= Beginning of Section =
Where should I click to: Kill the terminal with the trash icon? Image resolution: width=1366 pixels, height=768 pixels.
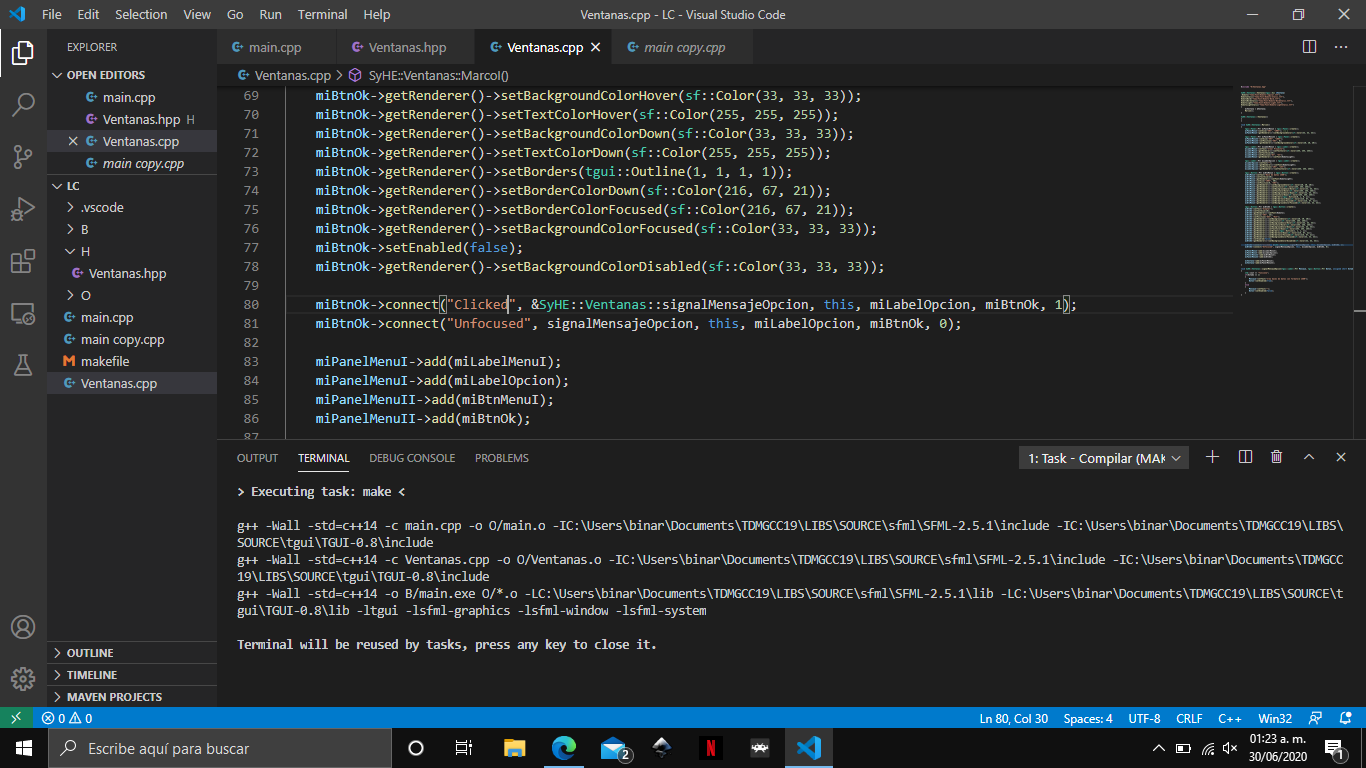[1276, 456]
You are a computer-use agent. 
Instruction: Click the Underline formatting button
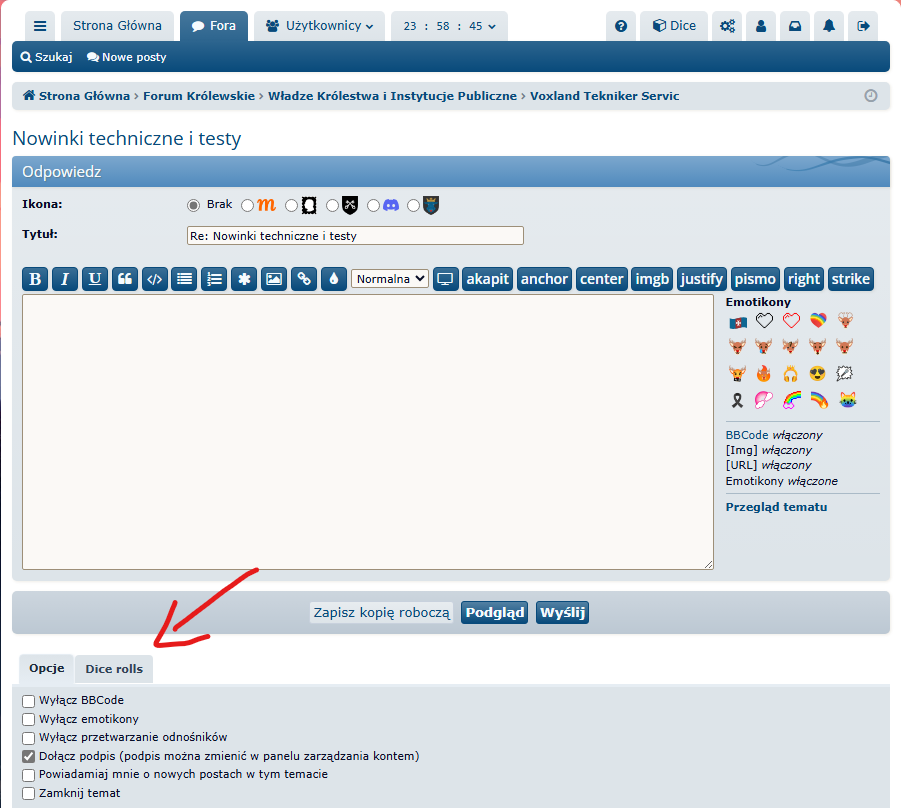[x=94, y=279]
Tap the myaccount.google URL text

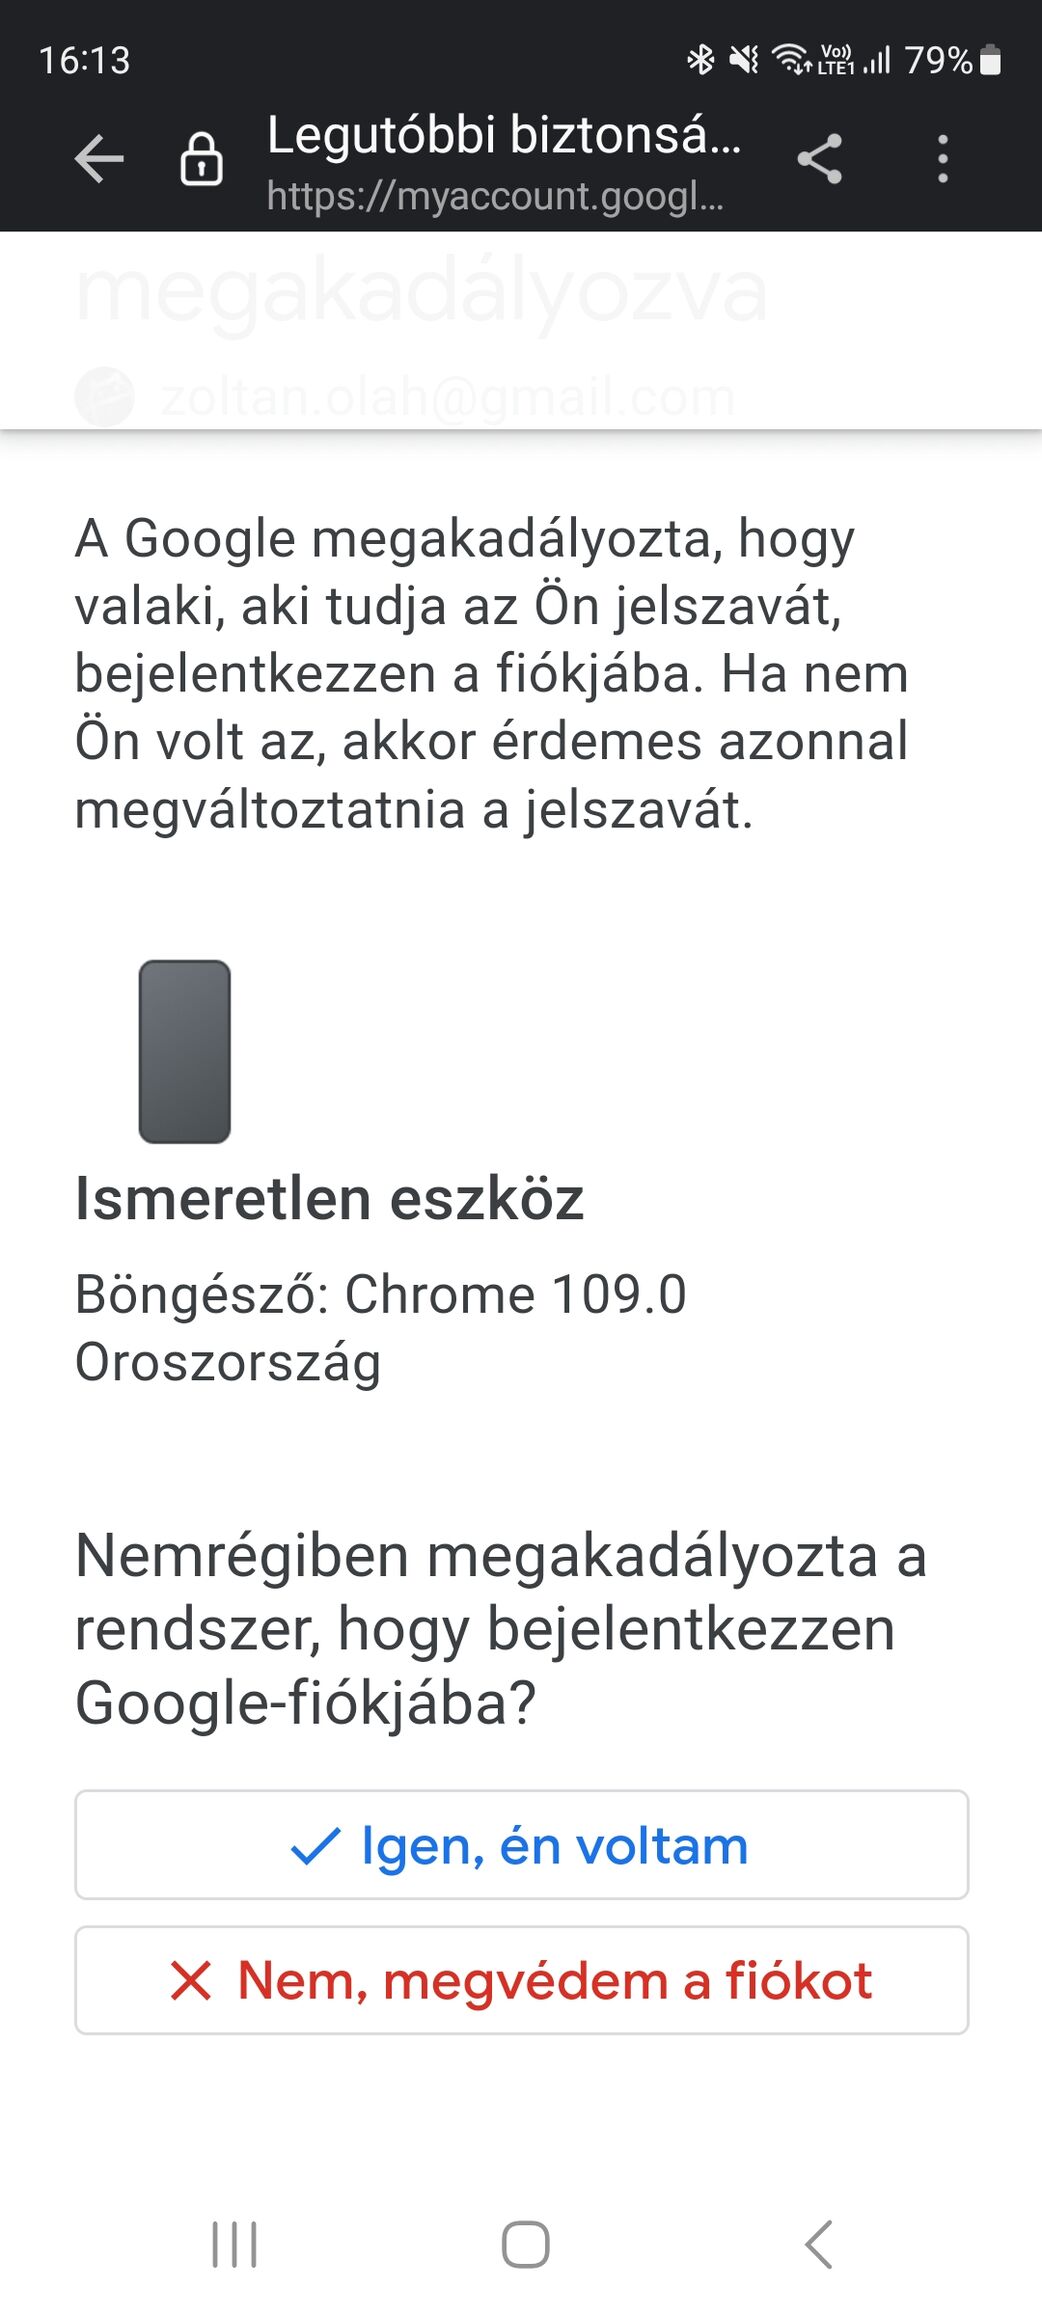point(495,196)
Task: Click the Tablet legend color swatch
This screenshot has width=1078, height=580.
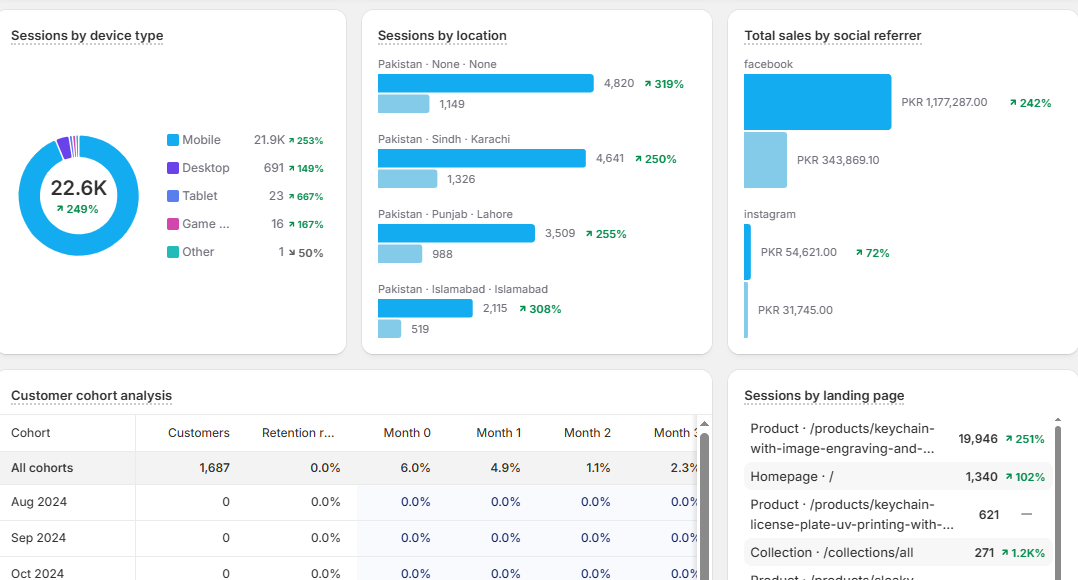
= End of Section =
_What to do_:
The lines from the one with "You are a computer-use agent." to the end of the data above should be retyped exactly, both ends included, and pictures are to be left out.

_Exercise result_:
You are a computer-use agent. 
Instruction: Click the Underline formatting button
[x=94, y=279]
Tap the myaccount.google URL text

point(495,196)
Task: Click the Tablet legend color swatch
This screenshot has width=1078, height=580.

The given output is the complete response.